Już 18 lat trwa bezskuteczne poszukiwanie morderców byłego komendanta głównego policji Marka Papały, który został zastrzelony w naszym sąsiedztwie na Służewcu. Nie trafiono również na trop tych, którzy w Lesie Kabackim zamordowali Jolantę Brzeską, kobietę, która zacięcie walczyła z tzw. czyścicielami kamienic. Gdy parę lat temu zakończyła się (bodaj w Poznaniu) konferencja w sprawie bezpieczeństwa lotów, jej dramatycznym finałem okazało się rozbicie u wrót lotniska w Mirosławcu wojskowego samolotu Casa, którym wracali w domowe pielesze uczestnicy tej ważnej narady. Wkrótce potem sam prezydent RP Lech Kaczyński, bądź co bądź zwierzchnik Sił Zbrojnych, zorganizował wraz z gronem współpracowników podróż do Katynia z lądowaniem pilotowanego – znowu przez wojskowych – samolotu. Lądowanie zaplanowano z całą beztroską na nieczynnym już od długiego czasu i straszliwie zaniedbanym lotnisku na obrzeżach Smoleńska. Prezydent zabrał  na pokład – oprócz kilkudziesięciu czołowych postaci życia politycznego – komplet dowódców wszystkich rodzajów broni. A ci dowódcy, podobnie jak parę dni wcześniej lądujący tam premier Donald Tusk, w najmniejszym stopniu nie przejmowali się tym, że regulamin poruszania się tą rządową maszyną kategorycznie zabrania lądowań w takich czwartoligowych aeroportach jak smoleński Siewiernyj. Winni zaistniałej nie tylko w efekcie mgły katastrofy Tupolewa 154M byli wtedy nie tylko prości funkcjonariusze BOR, ale pociągnięcie do odpowiedzialności największych winowajców stało się li tylko przedmiotem rozgrywki politycznej, w której jeden zakłamany kombinator do dzisiaj wskazuje palcem na drugiego.
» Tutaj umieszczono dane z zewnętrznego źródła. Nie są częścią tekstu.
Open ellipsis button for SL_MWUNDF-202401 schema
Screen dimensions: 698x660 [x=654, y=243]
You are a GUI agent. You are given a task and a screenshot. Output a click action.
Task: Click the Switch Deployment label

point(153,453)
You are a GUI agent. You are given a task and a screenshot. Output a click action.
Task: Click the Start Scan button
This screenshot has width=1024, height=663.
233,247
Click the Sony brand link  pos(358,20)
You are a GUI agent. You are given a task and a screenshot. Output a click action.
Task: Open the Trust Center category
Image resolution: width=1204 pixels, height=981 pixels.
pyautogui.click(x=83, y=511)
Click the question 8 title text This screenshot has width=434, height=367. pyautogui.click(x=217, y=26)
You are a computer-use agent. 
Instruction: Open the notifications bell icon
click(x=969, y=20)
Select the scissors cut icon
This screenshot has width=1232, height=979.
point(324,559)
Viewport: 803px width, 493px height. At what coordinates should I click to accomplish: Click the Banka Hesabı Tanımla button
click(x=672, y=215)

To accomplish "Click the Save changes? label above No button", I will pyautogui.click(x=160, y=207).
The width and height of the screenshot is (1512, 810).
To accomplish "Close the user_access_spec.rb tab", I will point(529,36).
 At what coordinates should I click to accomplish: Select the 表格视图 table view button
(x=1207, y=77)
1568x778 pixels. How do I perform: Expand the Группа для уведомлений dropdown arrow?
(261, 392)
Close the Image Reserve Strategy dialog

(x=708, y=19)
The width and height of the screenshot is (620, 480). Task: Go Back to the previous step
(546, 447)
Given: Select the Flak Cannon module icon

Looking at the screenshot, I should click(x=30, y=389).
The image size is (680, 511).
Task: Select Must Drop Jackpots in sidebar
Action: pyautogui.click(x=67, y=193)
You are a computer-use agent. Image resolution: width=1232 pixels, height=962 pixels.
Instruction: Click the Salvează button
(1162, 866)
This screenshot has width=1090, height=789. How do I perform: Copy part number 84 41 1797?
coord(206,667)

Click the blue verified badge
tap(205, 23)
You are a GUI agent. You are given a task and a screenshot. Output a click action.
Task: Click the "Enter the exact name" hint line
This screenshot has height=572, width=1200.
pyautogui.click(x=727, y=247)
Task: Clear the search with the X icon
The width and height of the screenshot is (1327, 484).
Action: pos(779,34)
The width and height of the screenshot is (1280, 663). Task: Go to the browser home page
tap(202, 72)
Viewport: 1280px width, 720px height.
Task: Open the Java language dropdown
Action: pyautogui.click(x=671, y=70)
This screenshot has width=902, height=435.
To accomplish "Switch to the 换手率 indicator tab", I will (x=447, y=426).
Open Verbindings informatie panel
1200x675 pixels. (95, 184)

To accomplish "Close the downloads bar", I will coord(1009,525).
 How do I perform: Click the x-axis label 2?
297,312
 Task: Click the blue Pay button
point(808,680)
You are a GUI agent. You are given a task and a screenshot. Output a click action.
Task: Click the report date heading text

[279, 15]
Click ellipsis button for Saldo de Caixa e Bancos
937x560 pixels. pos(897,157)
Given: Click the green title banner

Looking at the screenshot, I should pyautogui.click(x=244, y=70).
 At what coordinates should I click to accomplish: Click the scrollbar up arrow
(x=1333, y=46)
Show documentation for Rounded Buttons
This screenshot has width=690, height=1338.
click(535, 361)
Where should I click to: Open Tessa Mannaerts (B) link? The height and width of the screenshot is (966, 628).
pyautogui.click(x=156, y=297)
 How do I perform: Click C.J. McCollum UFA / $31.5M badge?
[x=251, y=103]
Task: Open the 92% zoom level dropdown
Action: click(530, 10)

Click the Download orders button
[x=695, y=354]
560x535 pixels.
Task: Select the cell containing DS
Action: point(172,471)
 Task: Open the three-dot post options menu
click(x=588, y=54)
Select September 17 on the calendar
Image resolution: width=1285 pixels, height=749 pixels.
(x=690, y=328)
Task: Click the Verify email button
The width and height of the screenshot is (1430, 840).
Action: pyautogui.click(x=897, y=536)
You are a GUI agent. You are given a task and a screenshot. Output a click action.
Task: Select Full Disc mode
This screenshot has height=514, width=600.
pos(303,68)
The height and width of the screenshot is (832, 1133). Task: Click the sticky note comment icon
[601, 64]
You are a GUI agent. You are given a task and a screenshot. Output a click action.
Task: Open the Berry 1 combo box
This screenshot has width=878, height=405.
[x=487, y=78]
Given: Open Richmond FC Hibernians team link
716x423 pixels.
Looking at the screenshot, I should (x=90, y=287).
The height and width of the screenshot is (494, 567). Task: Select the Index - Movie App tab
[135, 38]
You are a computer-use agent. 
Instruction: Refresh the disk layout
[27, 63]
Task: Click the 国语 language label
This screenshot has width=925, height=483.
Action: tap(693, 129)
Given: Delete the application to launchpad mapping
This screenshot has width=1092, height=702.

Jakby smoleńskiej tragedii było mało, mieliśmy ostatnio kraksę pancernej limuzyny prezydenckiej, do której ktoś z ludzi nominalnie dbających o bezpieczeństwo Andrzeja Dudy założył zjeżdżoną i nie nadającą się już do użytku oponę. Czyli nawet w tak prostych sprawach państwo utrzymuje stan bałaganiarstwa. Zmieniają się partie chwytające władzę, ale cecha zastraszającej nieodpowiedzialności się nie zmienia. Chwalić Boga, islamscy terroryści jeszcze nas nie zdążyli namierzyć. I pewnie dlatego mogę szczerze życzyć Czytelnikom – spokojnych Świąt, bez wybuchowej rozrywki.